> WORK ITEM
Produce a faithful copy of the data, one that leaves out the pictures.

> RECORDS SHOWN
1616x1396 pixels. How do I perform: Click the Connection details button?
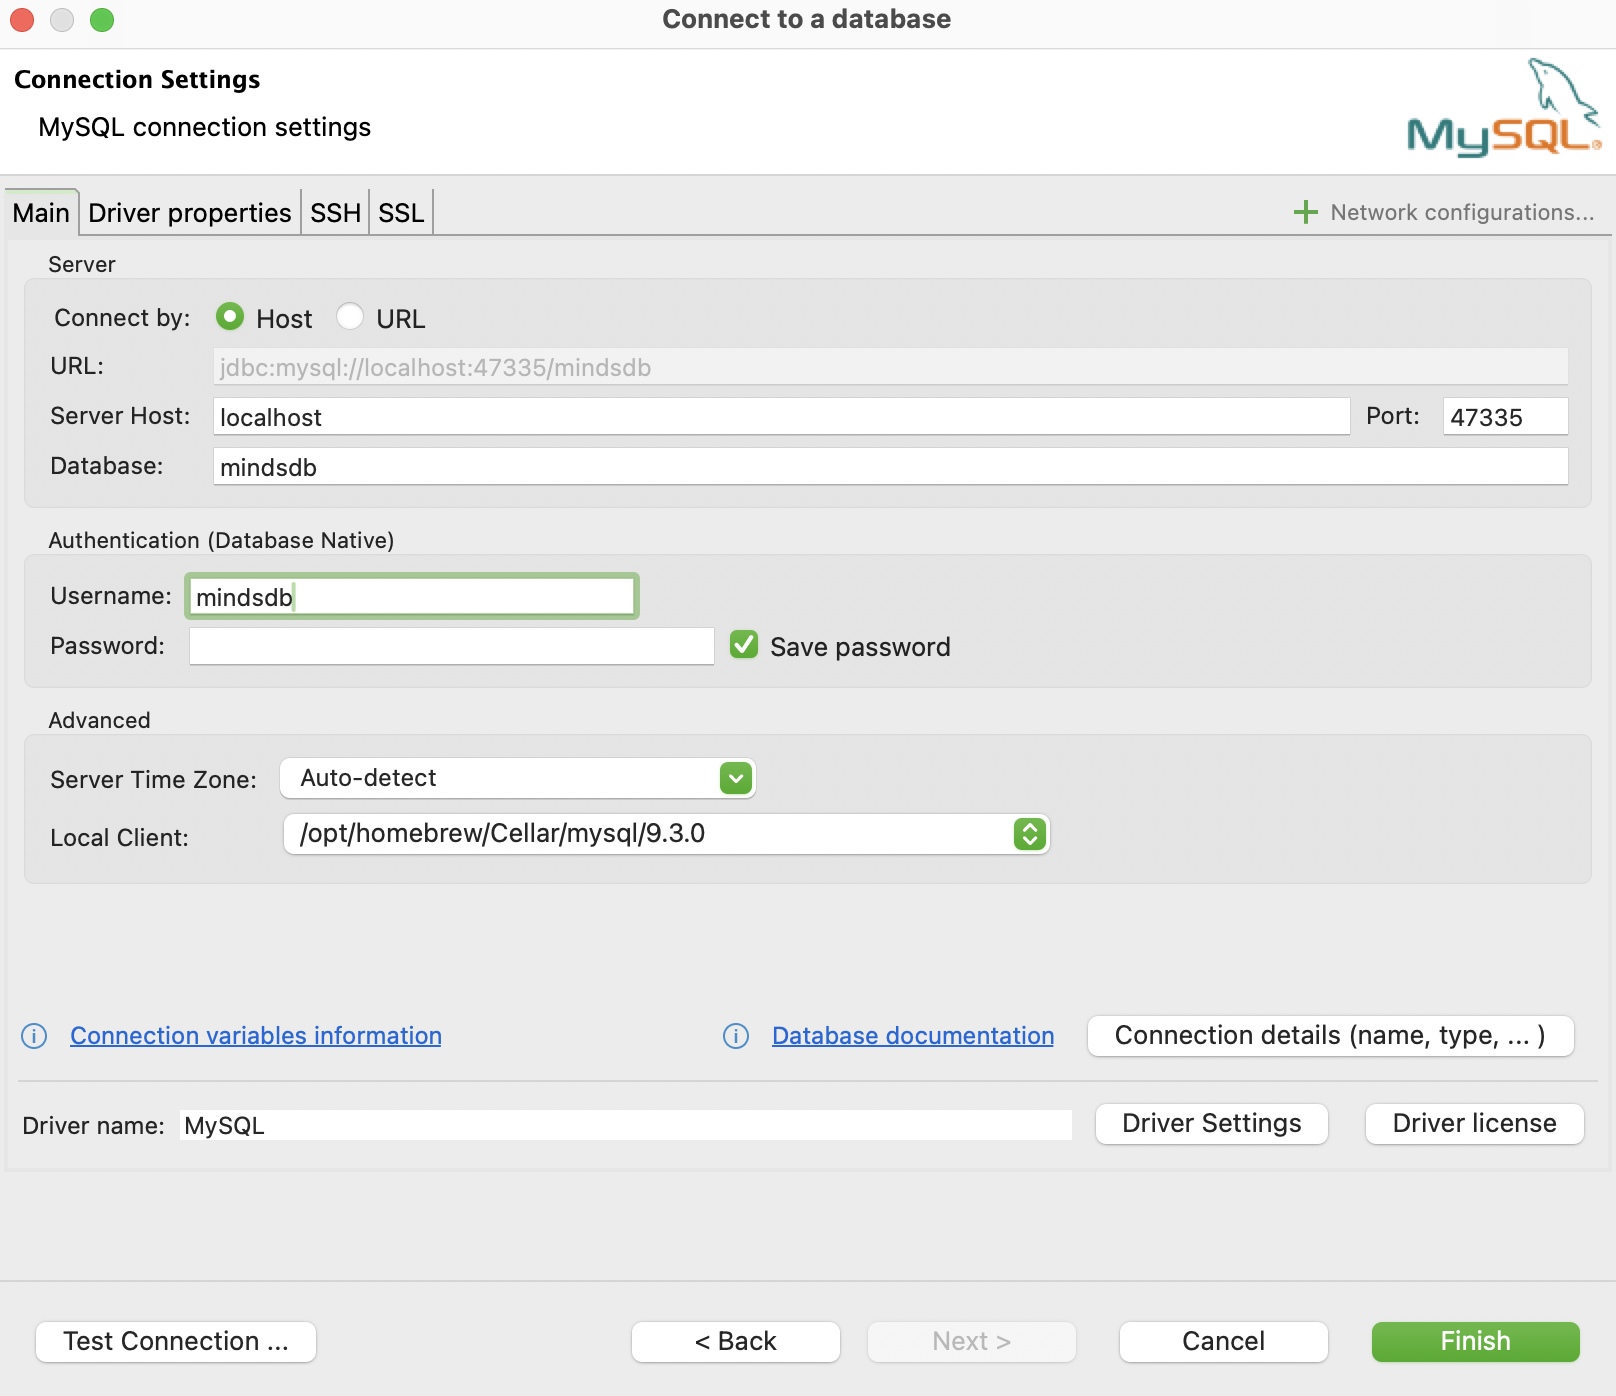[1331, 1036]
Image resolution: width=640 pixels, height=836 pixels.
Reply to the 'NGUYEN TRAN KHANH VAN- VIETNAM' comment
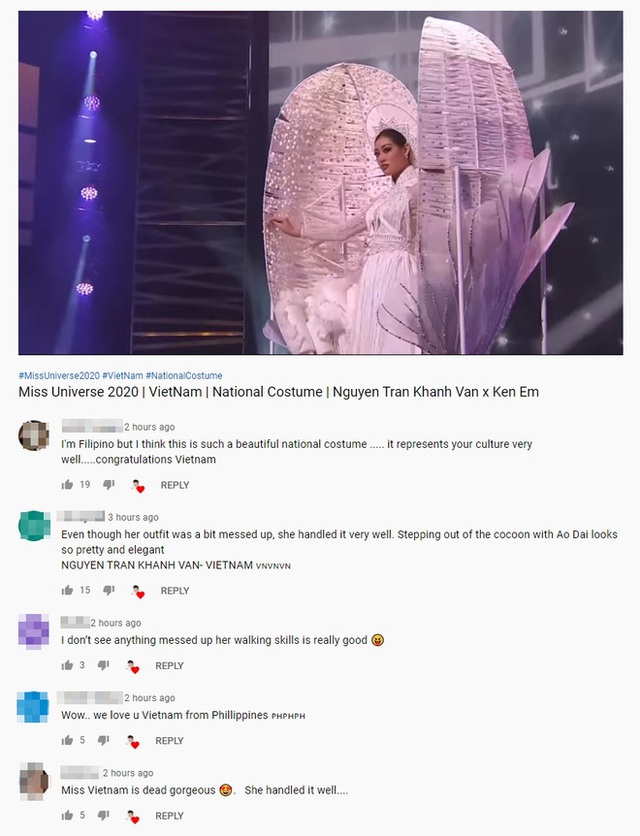click(175, 591)
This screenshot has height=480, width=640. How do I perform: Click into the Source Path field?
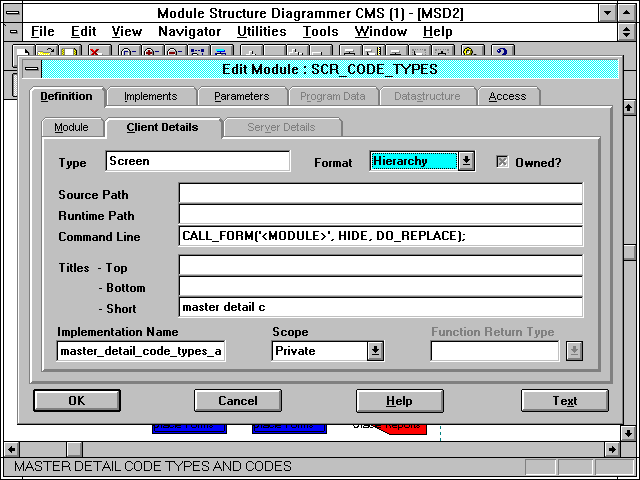point(380,194)
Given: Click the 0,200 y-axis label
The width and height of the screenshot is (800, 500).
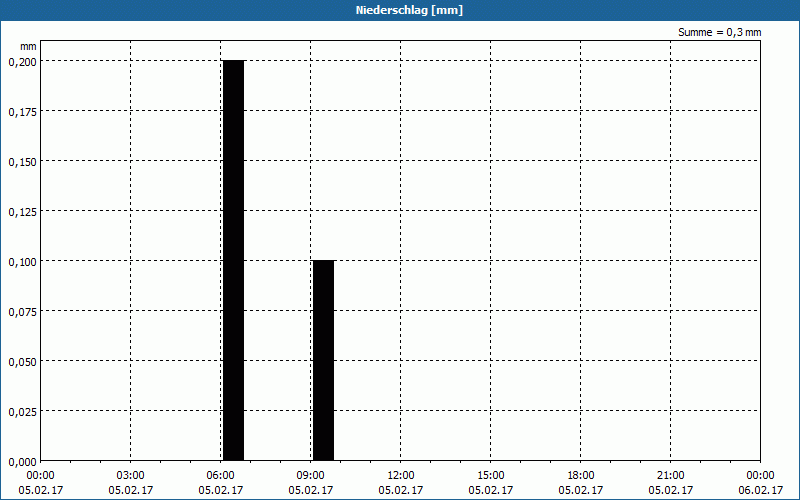Looking at the screenshot, I should 22,62.
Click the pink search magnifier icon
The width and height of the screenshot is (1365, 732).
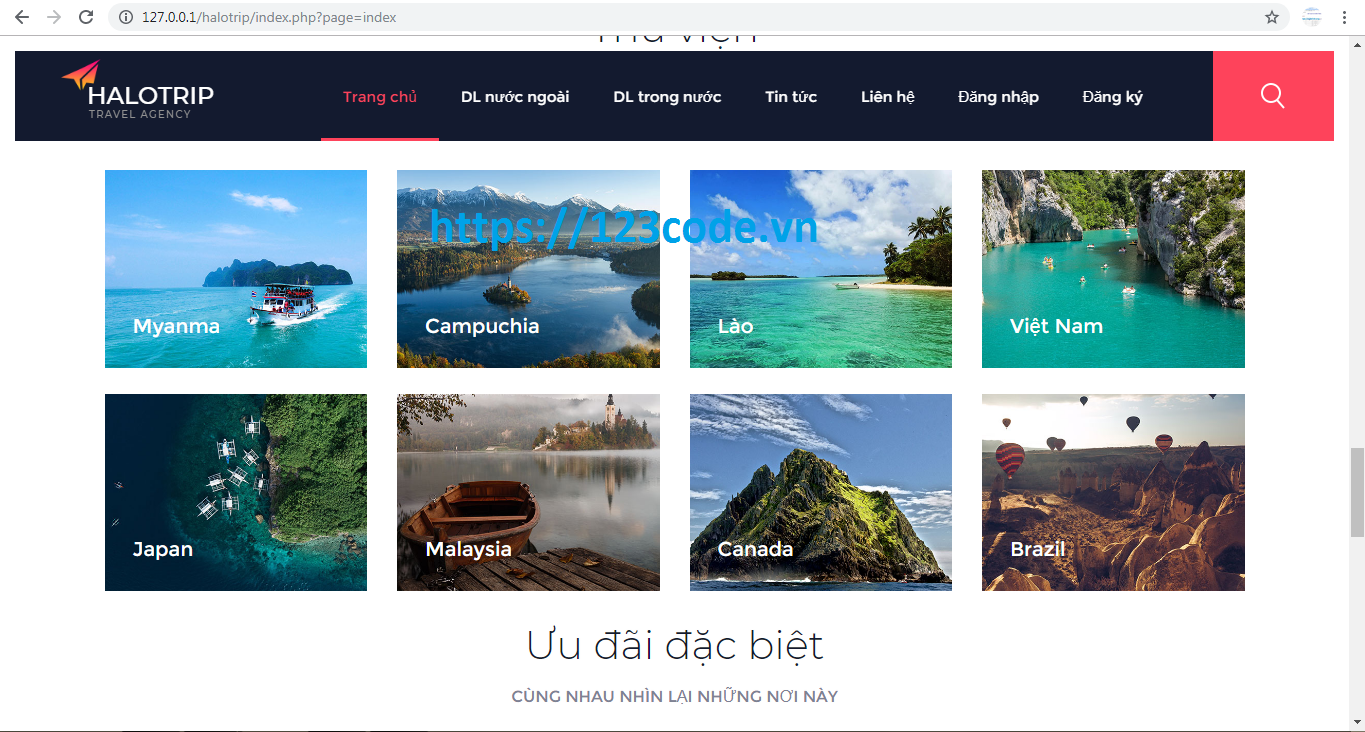pos(1272,96)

> ANSWER BOX
1616x1396 pixels. How do I perform: Click the Connection details button?
[1331, 1036]
Image resolution: width=640 pixels, height=836 pixels.
Reply to the 'NGUYEN TRAN KHANH VAN- VIETNAM' comment
click(175, 591)
This screenshot has height=480, width=640. How do I perform: Click into the Source Path field?
point(380,194)
Given: Click the 0,200 y-axis label
The width and height of the screenshot is (800, 500).
Looking at the screenshot, I should 22,62.
Click the pink search magnifier icon
The width and height of the screenshot is (1365, 732).
pos(1272,96)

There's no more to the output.